**What is expected**
How many lines in the items below contain the string "click", with case counting? Reply with the number only.

**Working data**
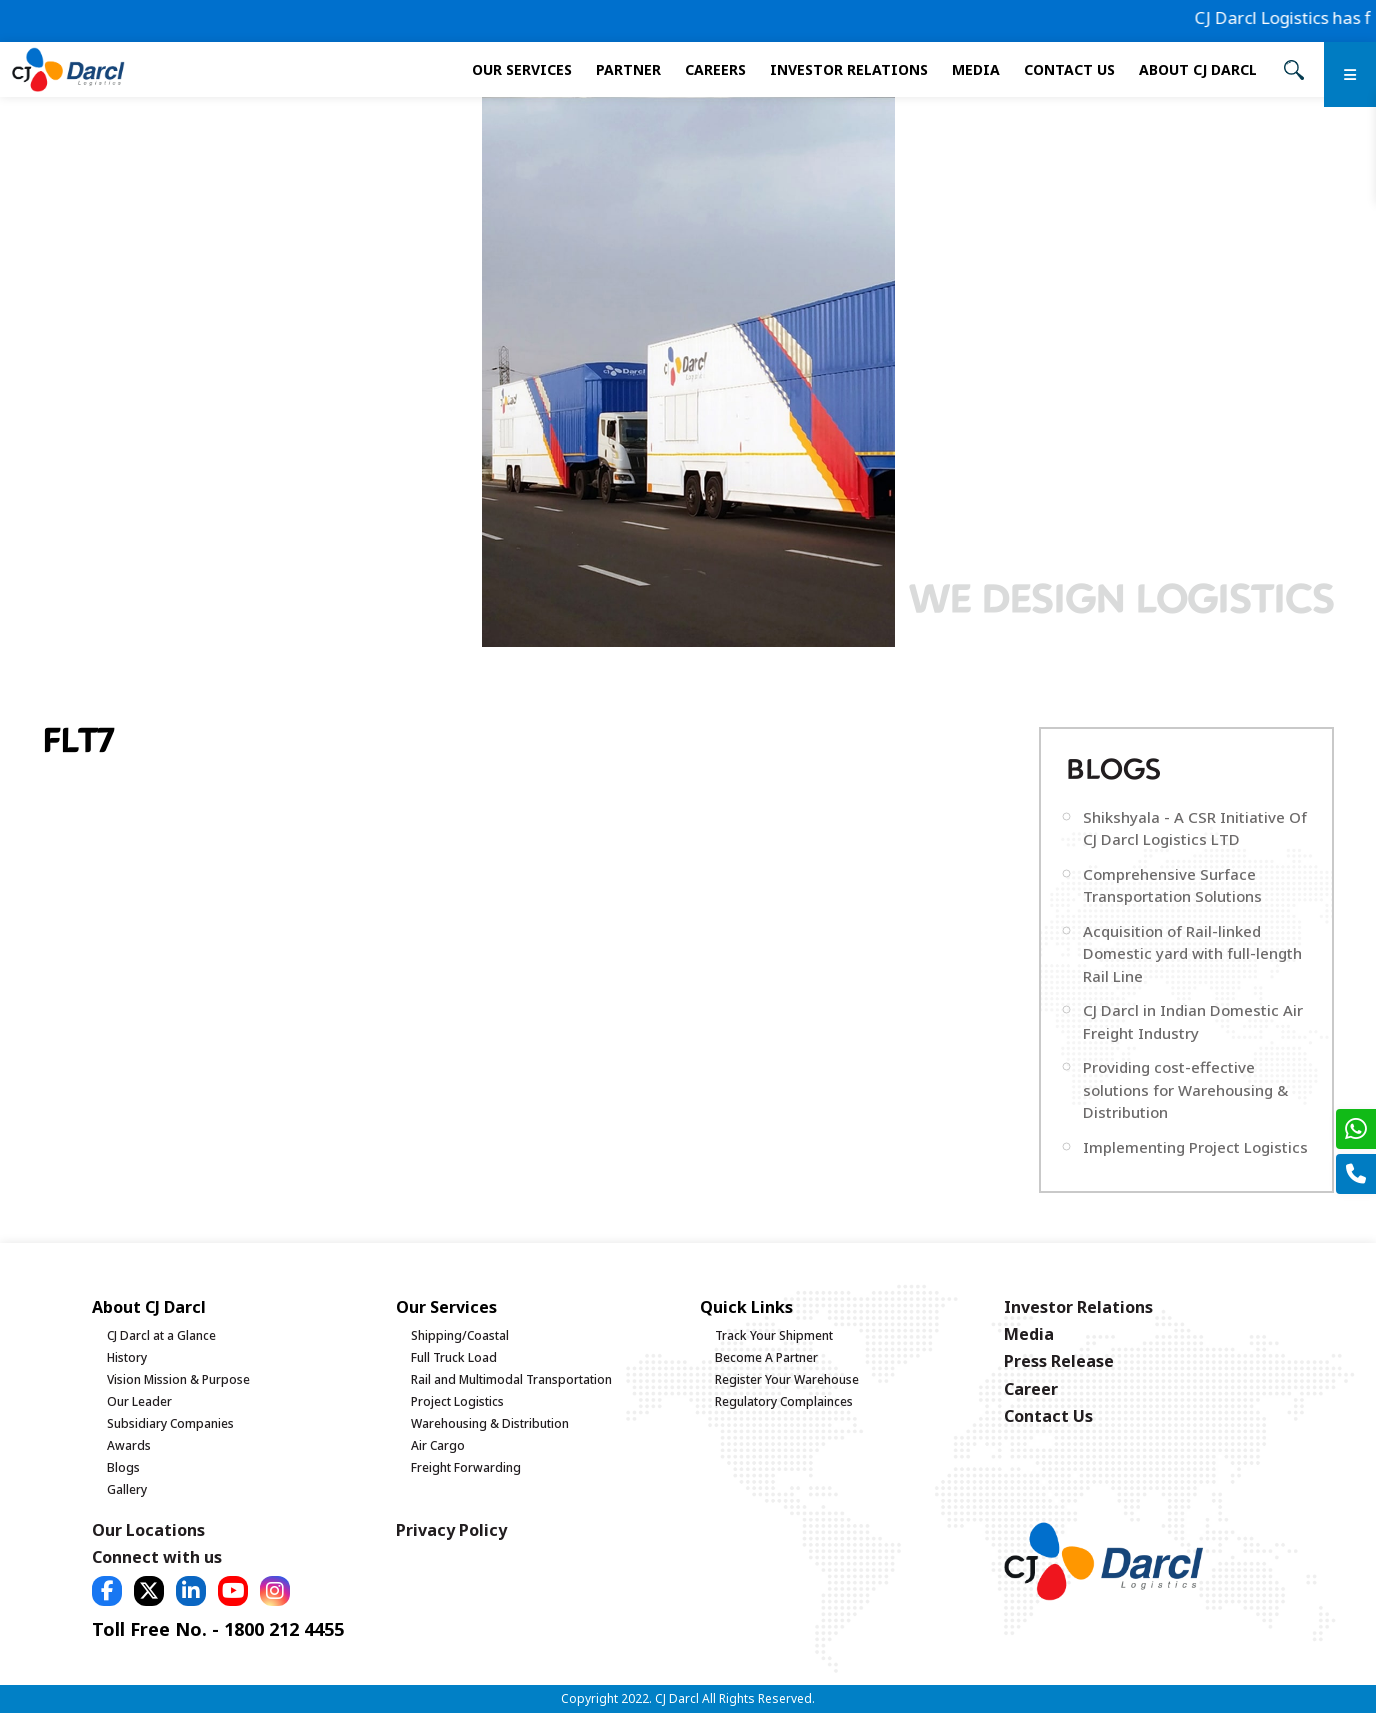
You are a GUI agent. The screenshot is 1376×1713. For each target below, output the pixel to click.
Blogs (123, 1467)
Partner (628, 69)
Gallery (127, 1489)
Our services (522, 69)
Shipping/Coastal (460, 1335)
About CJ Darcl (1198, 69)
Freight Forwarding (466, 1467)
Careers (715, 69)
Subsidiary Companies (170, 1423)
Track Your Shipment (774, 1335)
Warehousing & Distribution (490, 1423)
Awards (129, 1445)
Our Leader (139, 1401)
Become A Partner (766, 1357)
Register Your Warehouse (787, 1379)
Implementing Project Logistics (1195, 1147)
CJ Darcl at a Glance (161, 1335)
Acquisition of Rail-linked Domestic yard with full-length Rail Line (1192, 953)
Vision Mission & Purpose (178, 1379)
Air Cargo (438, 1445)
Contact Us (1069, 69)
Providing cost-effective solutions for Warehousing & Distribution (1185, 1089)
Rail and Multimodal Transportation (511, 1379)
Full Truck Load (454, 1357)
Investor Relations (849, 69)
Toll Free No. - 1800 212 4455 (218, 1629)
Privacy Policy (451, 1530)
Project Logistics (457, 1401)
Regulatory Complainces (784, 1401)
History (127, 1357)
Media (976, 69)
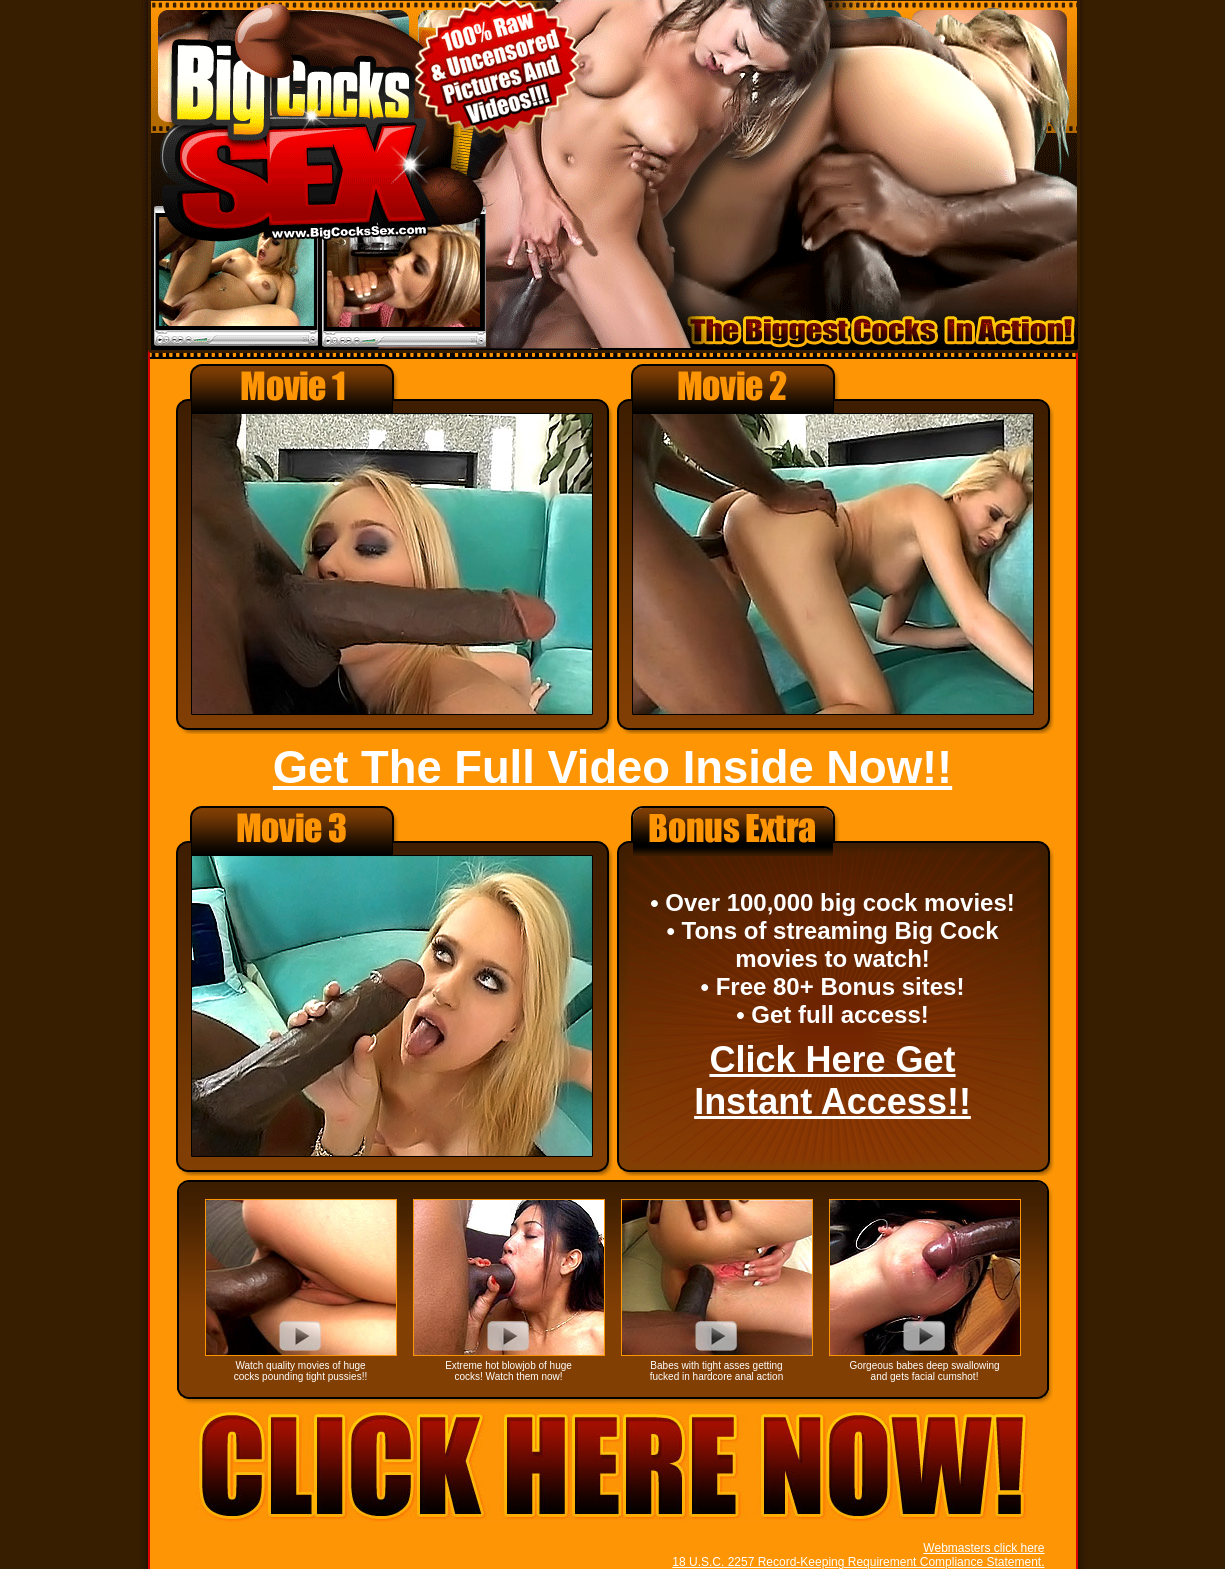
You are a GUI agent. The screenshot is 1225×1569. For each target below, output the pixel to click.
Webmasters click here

==

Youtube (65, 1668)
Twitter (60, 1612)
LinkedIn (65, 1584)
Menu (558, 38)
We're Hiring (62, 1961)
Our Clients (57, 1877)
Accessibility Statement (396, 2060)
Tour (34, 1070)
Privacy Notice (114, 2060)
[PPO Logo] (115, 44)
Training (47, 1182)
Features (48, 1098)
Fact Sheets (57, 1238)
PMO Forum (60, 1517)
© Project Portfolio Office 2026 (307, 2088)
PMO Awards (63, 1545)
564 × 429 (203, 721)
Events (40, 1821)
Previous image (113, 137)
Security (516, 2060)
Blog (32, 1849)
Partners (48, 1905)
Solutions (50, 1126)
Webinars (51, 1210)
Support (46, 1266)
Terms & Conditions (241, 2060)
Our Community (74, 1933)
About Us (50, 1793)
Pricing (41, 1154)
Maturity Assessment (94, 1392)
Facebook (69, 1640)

---

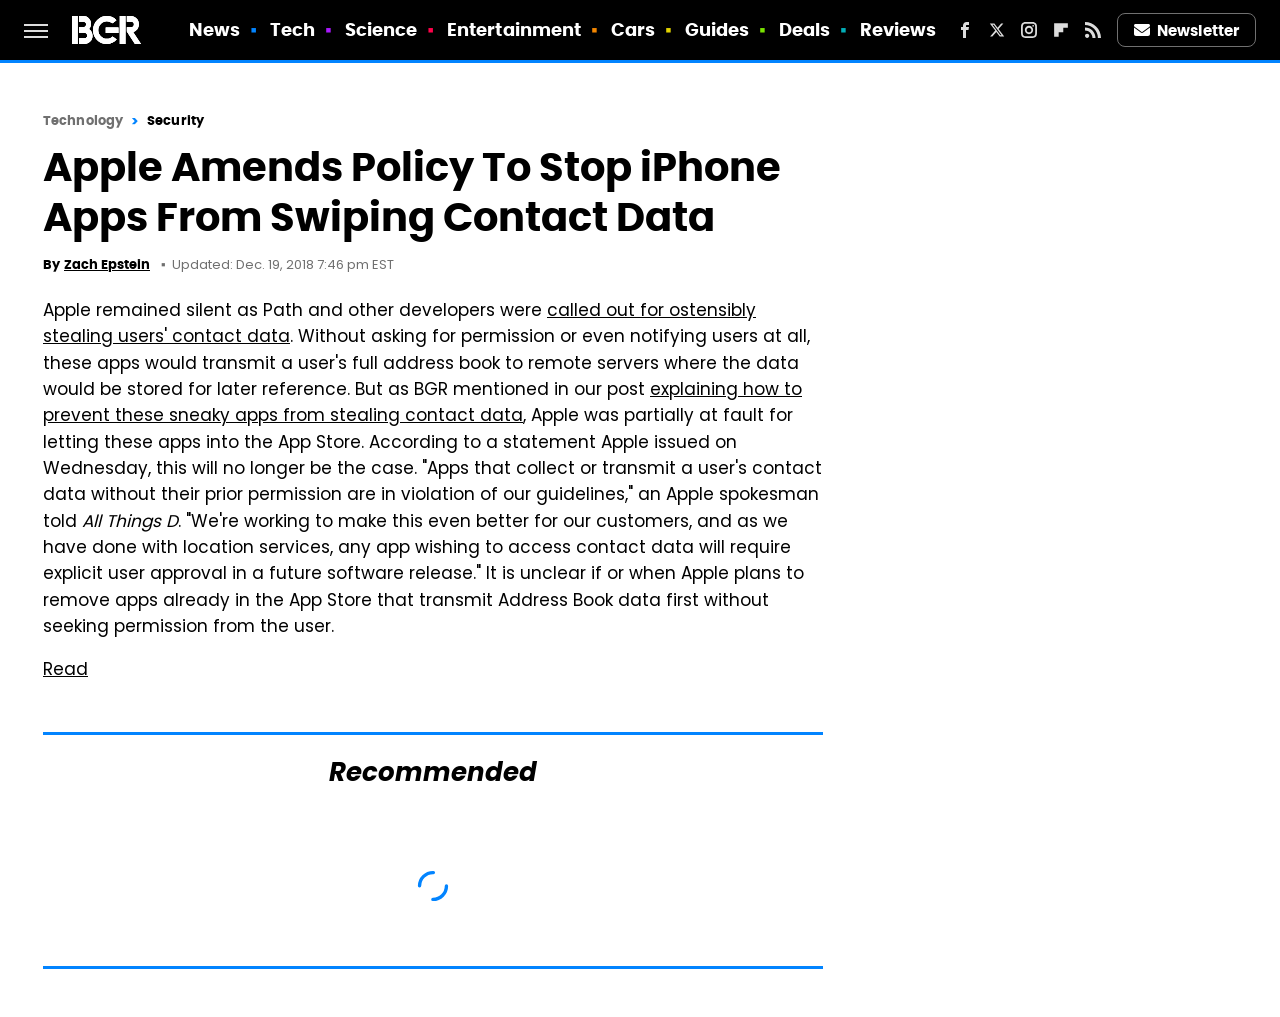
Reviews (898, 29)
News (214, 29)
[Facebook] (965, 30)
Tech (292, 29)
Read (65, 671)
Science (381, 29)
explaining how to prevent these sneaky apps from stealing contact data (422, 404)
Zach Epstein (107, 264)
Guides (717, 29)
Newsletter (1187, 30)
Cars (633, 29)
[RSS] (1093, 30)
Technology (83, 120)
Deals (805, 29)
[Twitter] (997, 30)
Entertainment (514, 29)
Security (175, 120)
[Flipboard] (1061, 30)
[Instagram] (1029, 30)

**Exercise solution**
3